## TASK INSTRUCTIONS:
Filter the entries for lines with the word "from".

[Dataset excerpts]
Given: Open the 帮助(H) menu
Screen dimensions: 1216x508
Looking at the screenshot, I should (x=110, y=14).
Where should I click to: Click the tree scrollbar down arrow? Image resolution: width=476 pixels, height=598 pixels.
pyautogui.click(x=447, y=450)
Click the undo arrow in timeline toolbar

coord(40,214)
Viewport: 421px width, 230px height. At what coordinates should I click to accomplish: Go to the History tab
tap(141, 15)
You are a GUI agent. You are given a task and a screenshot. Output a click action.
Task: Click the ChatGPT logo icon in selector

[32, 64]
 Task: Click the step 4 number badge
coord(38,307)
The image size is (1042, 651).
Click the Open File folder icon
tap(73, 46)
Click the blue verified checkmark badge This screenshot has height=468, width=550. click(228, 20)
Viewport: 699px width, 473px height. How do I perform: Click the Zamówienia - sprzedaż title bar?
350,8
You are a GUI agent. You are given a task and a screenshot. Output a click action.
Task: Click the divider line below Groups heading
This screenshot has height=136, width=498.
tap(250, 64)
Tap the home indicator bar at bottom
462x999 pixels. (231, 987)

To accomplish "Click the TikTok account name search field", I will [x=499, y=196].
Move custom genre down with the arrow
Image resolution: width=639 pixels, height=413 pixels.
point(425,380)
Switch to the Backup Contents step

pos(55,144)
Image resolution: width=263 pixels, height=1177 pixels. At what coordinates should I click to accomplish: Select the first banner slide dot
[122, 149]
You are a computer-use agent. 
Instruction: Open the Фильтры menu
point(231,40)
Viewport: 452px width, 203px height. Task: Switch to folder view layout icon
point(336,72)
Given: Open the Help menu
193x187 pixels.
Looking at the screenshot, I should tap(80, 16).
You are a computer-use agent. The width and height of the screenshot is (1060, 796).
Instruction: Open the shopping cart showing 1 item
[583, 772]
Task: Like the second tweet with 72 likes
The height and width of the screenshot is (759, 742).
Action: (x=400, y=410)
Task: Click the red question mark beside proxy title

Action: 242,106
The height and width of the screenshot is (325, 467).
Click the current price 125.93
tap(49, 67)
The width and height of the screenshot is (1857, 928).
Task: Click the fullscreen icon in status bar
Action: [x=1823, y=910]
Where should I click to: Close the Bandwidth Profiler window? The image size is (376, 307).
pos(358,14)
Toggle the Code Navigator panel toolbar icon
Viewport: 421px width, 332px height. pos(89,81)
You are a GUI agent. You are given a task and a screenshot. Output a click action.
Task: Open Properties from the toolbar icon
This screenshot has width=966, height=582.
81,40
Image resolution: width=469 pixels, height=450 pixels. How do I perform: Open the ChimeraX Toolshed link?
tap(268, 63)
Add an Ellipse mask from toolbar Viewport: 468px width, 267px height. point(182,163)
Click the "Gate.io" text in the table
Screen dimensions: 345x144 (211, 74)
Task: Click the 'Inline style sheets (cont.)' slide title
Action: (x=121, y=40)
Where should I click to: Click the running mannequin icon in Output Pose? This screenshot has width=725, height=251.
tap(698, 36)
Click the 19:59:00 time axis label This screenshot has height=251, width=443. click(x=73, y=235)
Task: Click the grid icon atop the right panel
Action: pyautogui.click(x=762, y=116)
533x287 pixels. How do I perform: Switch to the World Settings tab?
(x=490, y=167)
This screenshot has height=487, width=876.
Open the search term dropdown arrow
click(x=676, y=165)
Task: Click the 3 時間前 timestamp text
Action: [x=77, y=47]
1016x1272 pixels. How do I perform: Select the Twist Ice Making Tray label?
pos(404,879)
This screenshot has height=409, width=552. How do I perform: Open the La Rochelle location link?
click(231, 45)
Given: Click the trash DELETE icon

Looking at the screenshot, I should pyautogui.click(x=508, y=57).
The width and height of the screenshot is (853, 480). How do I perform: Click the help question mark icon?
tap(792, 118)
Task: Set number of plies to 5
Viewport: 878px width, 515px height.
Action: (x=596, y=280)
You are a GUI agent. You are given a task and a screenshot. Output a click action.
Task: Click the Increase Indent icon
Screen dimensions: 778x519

## RESULT:
Task: Open Properties from the toolbar icon
Add an Ellipse mask from toolbar Viewport: 468px width, 267px height. point(182,163)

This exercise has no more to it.